## WRITTEN REQUEST:
Pull out every line of text from the entries below without changing a word, and leave the pictures out of your answer.

Click-target data
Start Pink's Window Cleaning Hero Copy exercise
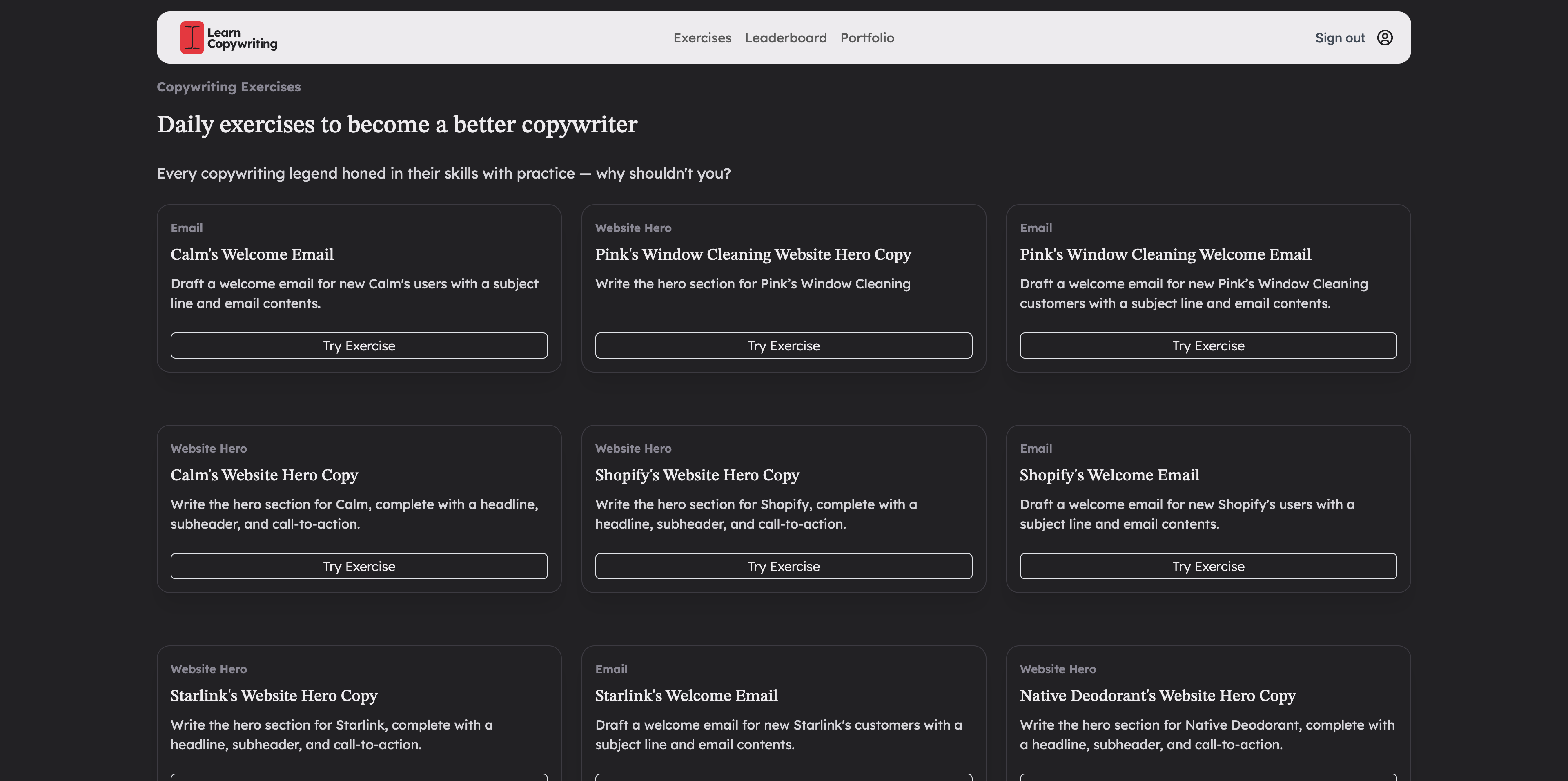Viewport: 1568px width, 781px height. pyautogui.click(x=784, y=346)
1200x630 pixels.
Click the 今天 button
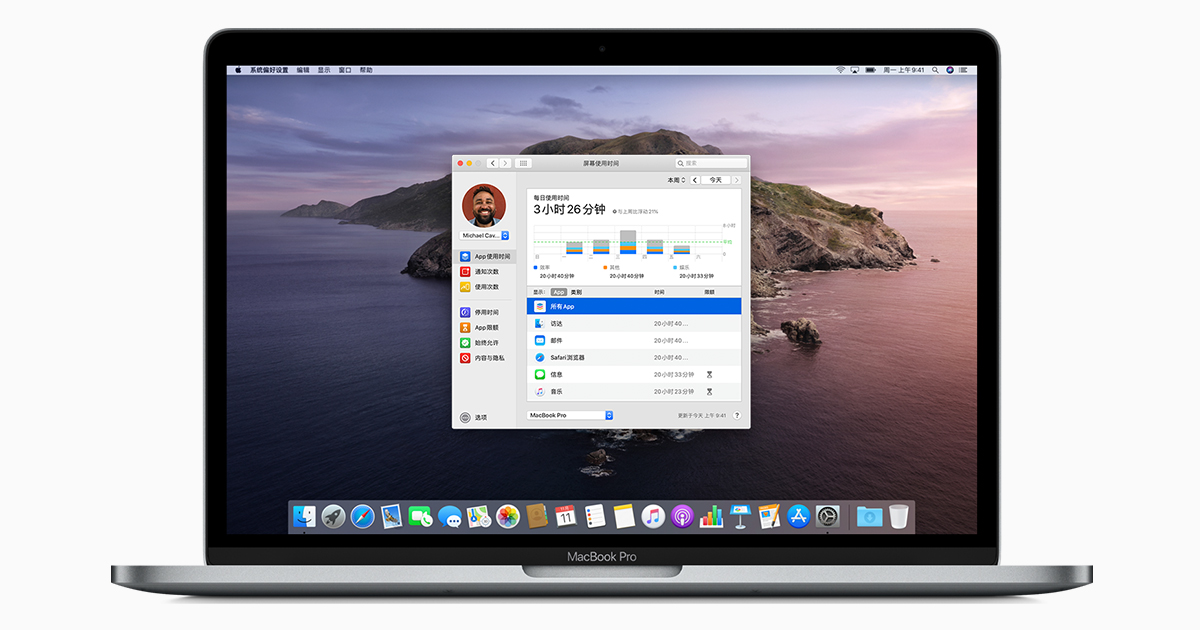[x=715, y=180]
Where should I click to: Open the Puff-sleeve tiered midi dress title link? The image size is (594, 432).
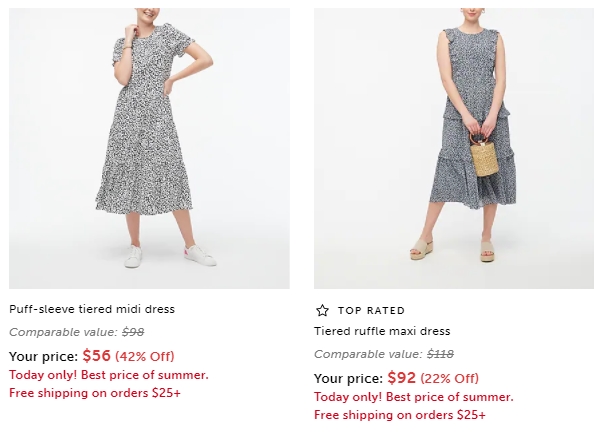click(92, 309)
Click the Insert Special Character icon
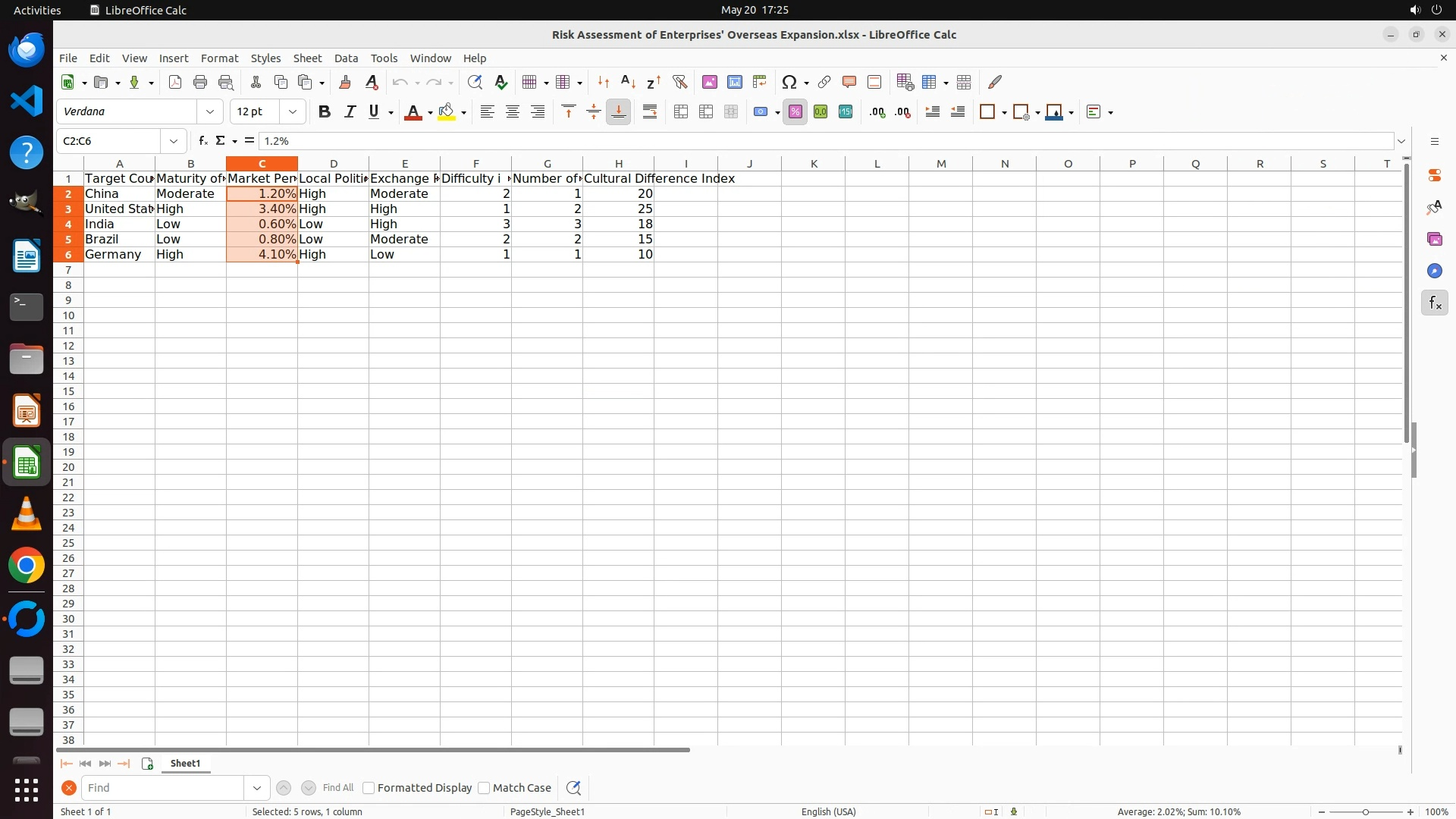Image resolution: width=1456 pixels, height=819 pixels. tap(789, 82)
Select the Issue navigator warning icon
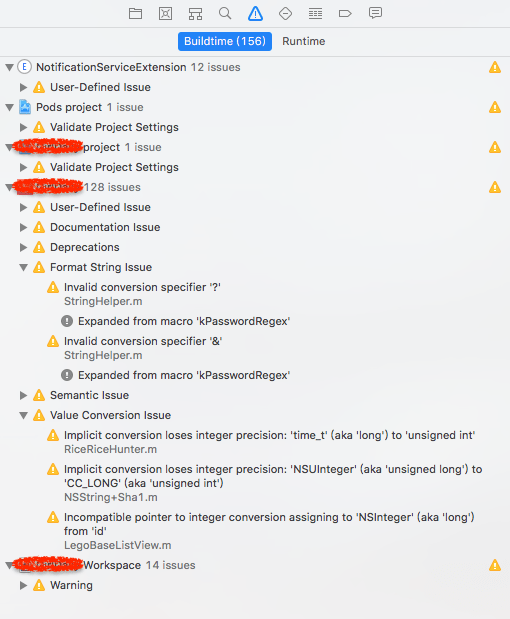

## RESPONSE FOR THIS EXERCISE:
Start Pink's Window Cleaning Hero Copy exercise
Viewport: 1568px width, 781px height. pyautogui.click(x=784, y=346)
1200x630 pixels.
Click the 今天 button
[x=715, y=180]
Where should I click to: Open the Puff-sleeve tiered midi dress title link? The image size is (594, 432).
click(92, 309)
Click the Insert Special Character icon
Image resolution: width=1456 pixels, height=819 pixels. tap(789, 82)
Select the Issue navigator warning icon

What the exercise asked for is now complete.